K-12 education - including money for disadvantaged children and special education - would see stagnant funding under a measure approved by the Senate Appropriations Committee Wednesday.
The bill, which was approved on party-line vote of 16-14, aims to reverse some of the cuts to K-12 education programs in the current budget for fiscal year 2011, which ends Sept. 30. The bill would give national non-profit organizations that lost funds—such as the National Writing Project and Reading is Fundamental—a chance to compete for new funds.
And it would provide another year of funding for Striving Readers, a comprehensive literacy program, which received no new money in the fiscal 2011 budget.

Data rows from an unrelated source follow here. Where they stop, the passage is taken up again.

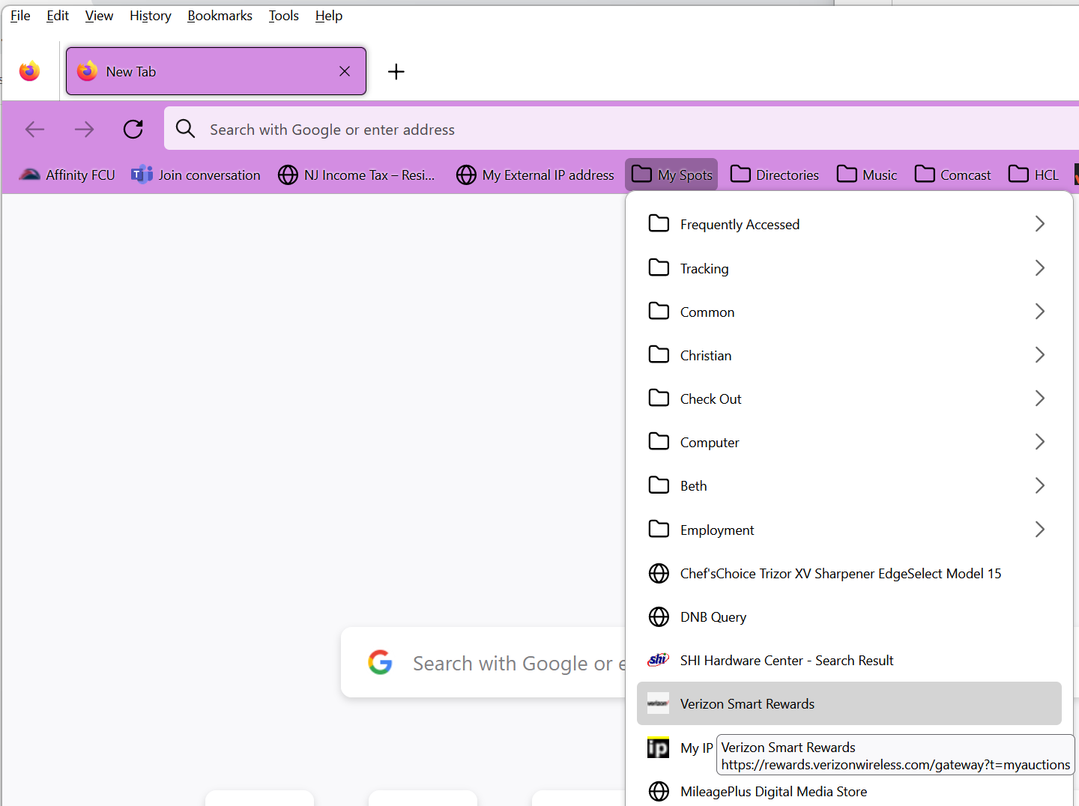
Task: Expand the Tracking folder submenu
Action: tap(1039, 267)
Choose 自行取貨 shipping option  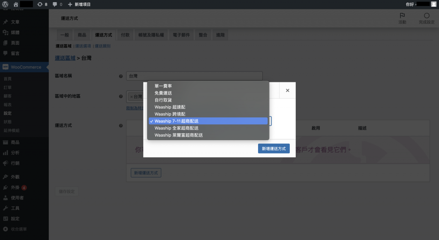click(163, 100)
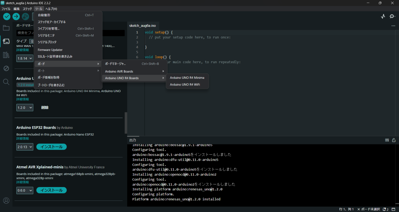
Task: Click the Verify checkmark button
Action: click(7, 17)
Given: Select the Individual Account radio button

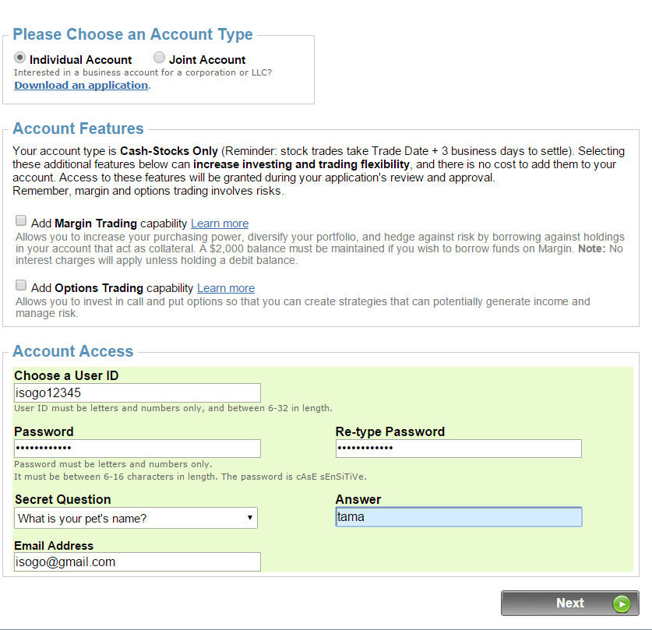Looking at the screenshot, I should 20,58.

The Obama administration wanted to consolidate the program into a bigger funding stream aimed at boosting literacy -and House Republicans cited that decision in targeting the program for elimination.

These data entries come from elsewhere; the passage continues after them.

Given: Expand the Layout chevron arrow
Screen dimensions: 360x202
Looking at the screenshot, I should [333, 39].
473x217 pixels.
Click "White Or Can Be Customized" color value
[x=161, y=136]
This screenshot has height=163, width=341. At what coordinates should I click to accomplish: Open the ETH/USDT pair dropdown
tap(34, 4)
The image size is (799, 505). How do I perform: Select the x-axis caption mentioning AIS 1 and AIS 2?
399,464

But, the U.S. Department of Education was able to finance new grants for the program, this calendar year despite the cut, using funding left over from fiscal year 2010. The money included in the bill passed Wednesday, $182 million, would help ensure that those grants - which are spread out over three to five years - remain funded.
Another winner was the Promise Neighborhood program, which would get $60 million, up from $29 million in fiscal year 2011. The program - which is modeled on New York City's Harlem Children's Zone - helps communities develop education programs that incorporate wrap-around services, such as pre-kindergarten and mental health.
Still, most programs would see level funding - or cuts. Overall, the U.S. Department of Education would get $68.43 billion, a tiny increase from to $68.35 billion in fiscal year 2011.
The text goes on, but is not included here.